II. Web Scraper & Data Extraction
This one takes a little practice and a little trial and error but it’s so useful once you have mastered it.
Screaming Frog already scrapes the most useful information for SEOs such as meta titles, descriptions and H1s, but what if you wanted to scrape all the instances of a CTA button on the site, check for the presence of a certain form, or locate all the whitepapers?
With the Web Scraper tool, you can extract information from any on-page element across the entire website and put together a map of your resources and start creating goals and events to track them.
The mapping above was created for a client who wanted to track resources downloads by type. The main issue they were facing was resources not being organized by subfolders, for example some white papers could be found under the /white-papers/ subfolder, but they could also be found on blog pages and partner pages.
Thanks to the Web Scraper we were able to localize where the different resources live and start tracking them appropriately.
Here is how to use Screaming Frog’s scraping tool.

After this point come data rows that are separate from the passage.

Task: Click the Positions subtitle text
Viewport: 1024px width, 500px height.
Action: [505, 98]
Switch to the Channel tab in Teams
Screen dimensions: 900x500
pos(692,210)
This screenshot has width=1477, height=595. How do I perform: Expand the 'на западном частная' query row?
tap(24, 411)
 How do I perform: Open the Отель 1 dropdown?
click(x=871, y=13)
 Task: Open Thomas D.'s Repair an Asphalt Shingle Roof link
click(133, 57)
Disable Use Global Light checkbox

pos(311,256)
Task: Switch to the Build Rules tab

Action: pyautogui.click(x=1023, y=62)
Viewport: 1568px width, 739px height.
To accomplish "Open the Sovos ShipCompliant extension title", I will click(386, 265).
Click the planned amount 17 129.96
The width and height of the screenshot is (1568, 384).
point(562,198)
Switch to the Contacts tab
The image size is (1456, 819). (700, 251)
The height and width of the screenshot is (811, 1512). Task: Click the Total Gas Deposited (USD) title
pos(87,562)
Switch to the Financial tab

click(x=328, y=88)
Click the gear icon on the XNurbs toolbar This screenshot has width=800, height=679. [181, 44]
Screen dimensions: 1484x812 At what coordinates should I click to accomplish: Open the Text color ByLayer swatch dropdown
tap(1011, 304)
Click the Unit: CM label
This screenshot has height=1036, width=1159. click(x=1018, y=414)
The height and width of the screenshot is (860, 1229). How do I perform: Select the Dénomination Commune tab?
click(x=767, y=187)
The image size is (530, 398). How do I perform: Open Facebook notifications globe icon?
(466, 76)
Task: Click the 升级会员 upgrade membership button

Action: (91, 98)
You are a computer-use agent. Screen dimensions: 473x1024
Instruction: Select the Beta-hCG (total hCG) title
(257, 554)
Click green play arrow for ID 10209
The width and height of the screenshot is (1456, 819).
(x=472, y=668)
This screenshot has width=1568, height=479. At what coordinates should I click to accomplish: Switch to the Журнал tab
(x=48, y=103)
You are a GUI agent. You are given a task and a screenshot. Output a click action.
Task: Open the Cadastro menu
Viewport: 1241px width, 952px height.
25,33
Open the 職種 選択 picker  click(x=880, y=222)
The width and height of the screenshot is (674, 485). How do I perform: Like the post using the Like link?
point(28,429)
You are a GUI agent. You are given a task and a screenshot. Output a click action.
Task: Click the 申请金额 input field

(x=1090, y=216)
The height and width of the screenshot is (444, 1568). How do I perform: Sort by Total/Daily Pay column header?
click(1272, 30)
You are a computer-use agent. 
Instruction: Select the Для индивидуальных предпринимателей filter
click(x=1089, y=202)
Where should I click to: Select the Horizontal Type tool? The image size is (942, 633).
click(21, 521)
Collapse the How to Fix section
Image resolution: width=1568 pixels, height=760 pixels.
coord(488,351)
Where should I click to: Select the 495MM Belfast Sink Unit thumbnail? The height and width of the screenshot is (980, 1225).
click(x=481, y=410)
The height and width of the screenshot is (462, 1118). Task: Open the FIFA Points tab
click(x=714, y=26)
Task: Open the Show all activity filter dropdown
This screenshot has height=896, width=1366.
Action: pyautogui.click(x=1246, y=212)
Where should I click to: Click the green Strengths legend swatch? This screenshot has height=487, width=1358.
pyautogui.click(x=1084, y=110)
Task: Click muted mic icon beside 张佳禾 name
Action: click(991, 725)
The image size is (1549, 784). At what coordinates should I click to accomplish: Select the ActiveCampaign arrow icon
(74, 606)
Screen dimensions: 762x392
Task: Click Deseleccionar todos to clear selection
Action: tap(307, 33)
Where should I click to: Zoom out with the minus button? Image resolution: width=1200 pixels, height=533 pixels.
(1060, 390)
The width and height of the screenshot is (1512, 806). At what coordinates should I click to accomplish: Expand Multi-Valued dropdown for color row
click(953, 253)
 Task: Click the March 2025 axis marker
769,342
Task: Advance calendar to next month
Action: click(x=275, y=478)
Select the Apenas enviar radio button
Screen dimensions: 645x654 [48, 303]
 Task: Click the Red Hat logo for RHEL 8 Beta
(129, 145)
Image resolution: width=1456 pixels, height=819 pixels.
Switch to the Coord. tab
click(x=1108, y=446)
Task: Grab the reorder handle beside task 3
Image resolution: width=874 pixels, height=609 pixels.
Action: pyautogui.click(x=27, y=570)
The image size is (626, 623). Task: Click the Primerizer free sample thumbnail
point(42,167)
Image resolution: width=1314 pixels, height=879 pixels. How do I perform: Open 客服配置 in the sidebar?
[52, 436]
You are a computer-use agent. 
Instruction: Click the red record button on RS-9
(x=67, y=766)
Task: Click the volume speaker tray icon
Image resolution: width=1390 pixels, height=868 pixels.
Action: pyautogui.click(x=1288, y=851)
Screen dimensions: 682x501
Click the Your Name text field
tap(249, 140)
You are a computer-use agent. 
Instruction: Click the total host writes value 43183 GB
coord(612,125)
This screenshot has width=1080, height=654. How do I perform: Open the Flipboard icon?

Step 1: Open Configuration > Custom > Extraction
The custom configuration extraction will open up with 10 separate extractors that will be set up to “inactive”.
Step 2: Select the scraping method
There are three methods for scraping data from websites:
- XPath – a query language for selecting nodes from HTML.
- CSS Path –the quickest and easiest of the three! CSS selectors are patterns used to select elements. CSS and XPath are recommended for most cases.
When using XPath or CSS Path you can choose what to extract using the drop down filters:
- Extract HTML Element – The selected element and all of its inner HTML content.
- Extract Inner HTML – The inner HTML content of the selected element. If the selected element contains other HTML elements, they will be included.
- Extract Text – The text content of the selected element and the text content of any sub-elements
Step 3: Input your data
The easiest way to input the data you wish to scrape is, in Chrome, to right click and select “inspect element” on the HTML line of your choice.
Copy the XPath and paste in in Screaming Frog. You can rename the extractor for better visibility. Here I selected the “Extract Text” because I want to know on which pages the “Get in Touch” form live. Make sure you see a green tick next to your extractor.
Step 4: Scrape away!
Close the extractor pop up, make sure you’re in spider mode and start crawling your website. Make sure you go to the Custom tab, select “Extraction”, and you will see the Web Scraper in action.
III. Crawling Staging Sites
A website migration is a very stressful time and we want to make sure everything is squared away before pushing the new website live. Since we don’t want crawlers to start indexing the staging server they’re always password-protected, blocked by robots.txt or de-indexed, but Screaming Frog allows you to crawl staging sites.
If the website is password-protected, just input your login and start crawling.
If the website is blocked by robots.txt, go to Configuration > robots.txt > settings and select “ignore robots.txt”.
IV. Redirects Audit
Another helpful feature for migrations is the link redirect audit.
Let’s say you’re going to do a site migration and you want to make sure all pages from the old site have been redirected. The redirect audit allows you to input the list of old URLs, crawl them and follow any redirect chain until the final URL is reached. Magic!
Here is the procedure to follow:
1. Before a site migration, make sure you have a list of the old URLs
2. In List mode, upload the list of old URLs
3. Click on Configuration > Spider, then go to the Advanced tab and tick “Always follow redirects”
4. Start the crawl
5. Go to the report tab and select “Redirect and Canonical Chains” to export the crawl
6. Voilà, now you have an Excel document with every old URL, current status, redirect type and chain and final URL. With this information, you can shorten the redirect chain by removing the in-between redirects, which will help increase site speed and minimize link equity loss.